La Francia si appresta a dare un segnale forte nella guerra all’industria della moda “usa e getta”, responsabile di provocare un forte impatto sull’ambiente e di non rispettare le condizioni dei lavoratori. Lo scorso 14 marzo, l’Assemblea nazionale francese ha approvato una proposta di legge per tassare i capi a bassissimo costo dei produttori che commercializzano i loro capi nel Paese e vietarne la pubblicità su Internet. I rivenditori saranno inoltre obbligati a veicolare messaggi di sensibilizzazione che promuovano il riutilizzo e la riparazione dei prodotti venduti online.
Secondo la nuova proposta, che dovrà ora passare al vaglio del Senato, il sovrapprezzo legato all’impronta ecologica sarà di 5 euro dal 2025 e salirà gradualmente per arrivare fino a 10 euro per ogni capo di abbigliamento entro il 2030, sul modello della tassa già prevista in Francia per le automobili più inquinanti. In ogni caso il sovrapprezzo non potrà superare il 50% del prezzo di un articolo e il “bonus-malus” sarà ridistribuito soprattutto tra i produttori di moda sostenibile.
L’obiettivo è quello di disincentivarne la vendita e l’acquisto di capi fast fashion e, secondo un disegno più ampio a cui la Francia lavora da diversi anni, tutelare l’industria tessile locale (che non sta attraversando un periodo positivo).
Nell’ottica di educare i francesi ad un consumo più responsabile e cercare di ridurre lo spreco di capi d’abbigliamento, la Francia aveva già lanciato il cosiddetto “bonus riparazione”, un fondo di riparazione tessile (Fonds Réparation Textile) grazie al quale viene applicato uno sconto tra i 6 e i 25 euro a tutti coloro che fanno riparare i propri capi presso sartorie e calzolerie aderenti all’iniziativa.
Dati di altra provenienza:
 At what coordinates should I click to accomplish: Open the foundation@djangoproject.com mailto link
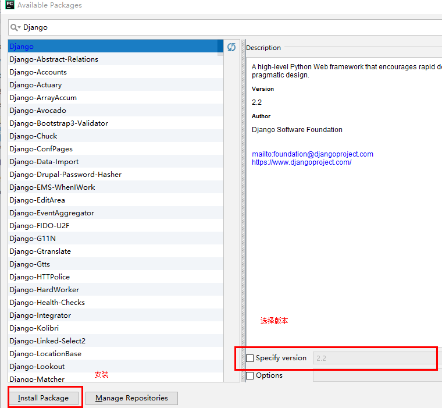pos(312,154)
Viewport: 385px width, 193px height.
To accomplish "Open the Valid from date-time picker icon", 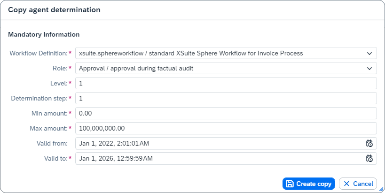I will coord(369,143).
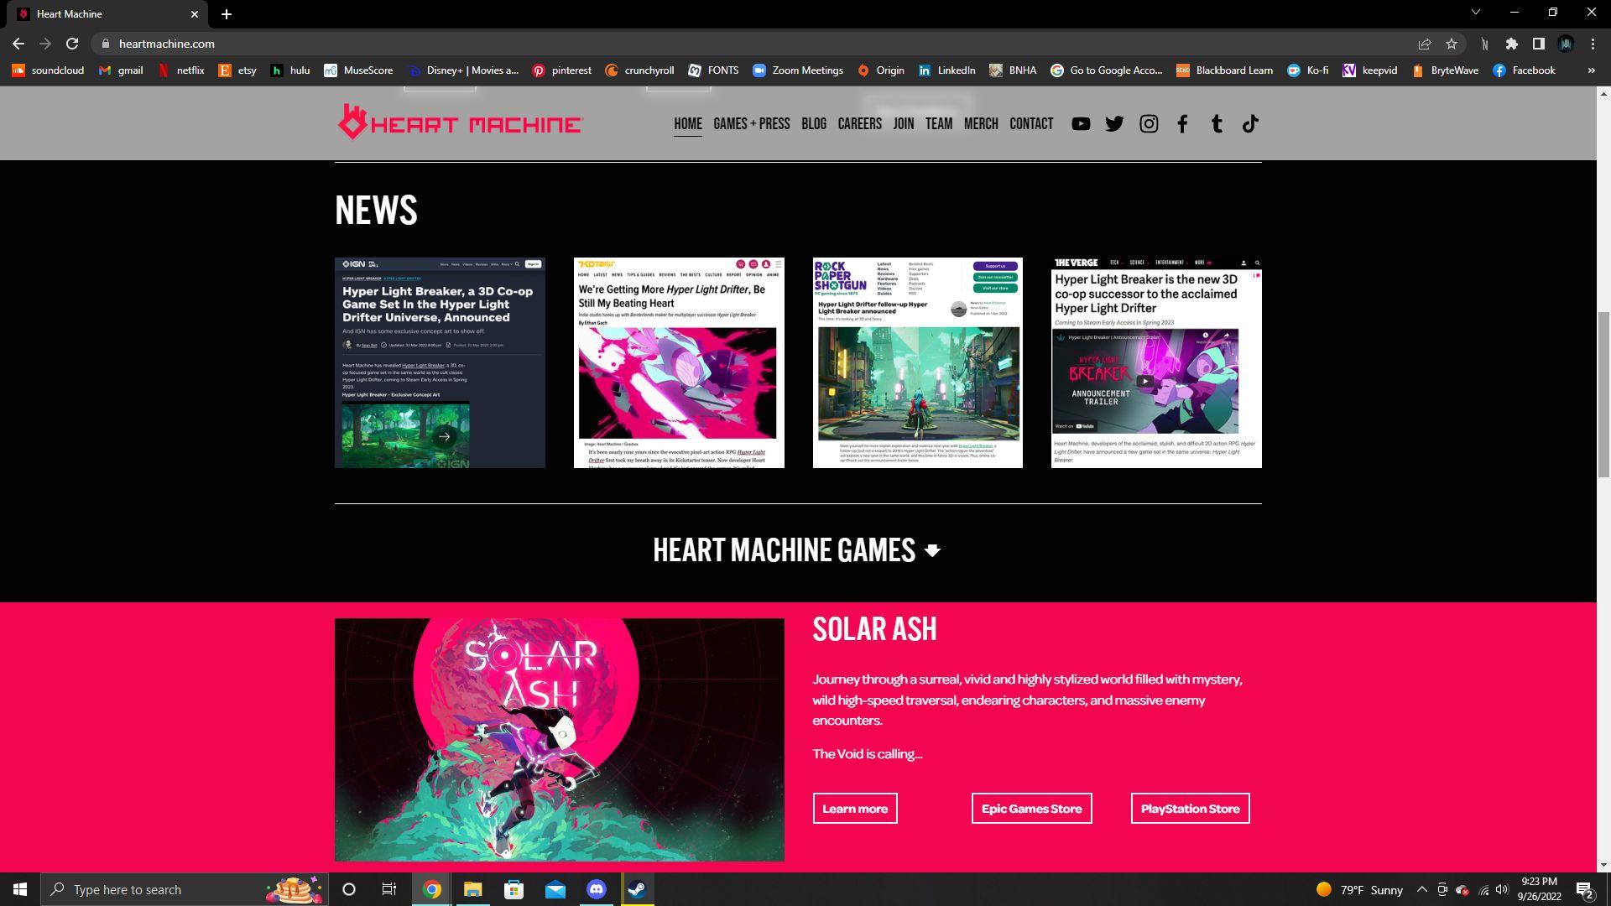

Il nuovo disegno di legge prevede tre articoli, il primo dei quali riguarda le piattaforme di e-commerce che commercializzano articoli di fast fashion e che dovranno inserire accanto al prezzo, messaggi volti a incoraggiare le pratiche del riuso e della riparazione oltre a fornire informazioni sull’impatto ambientale.
Si stima che tramite l’e-commerce, l’industria del fast fashion sforni in media 7.000 offerte al giorno, un mercato che produce 5,2 milioni di tonnellate di rifiuti in abbigliamento e calzature all’anno, dodici chili a cittadino, oltre a impegnare circa 100 miliardi di metri cubi d’acqua.
Gli altri due articoli della legge si riferiscono all’applicazione della tassa secondo il principio della responsabilità estesa del produttore e alla limitazione della pubblicità che incoraggia l’acquisto di abiti e accessori prodotti da brand di fast fashion.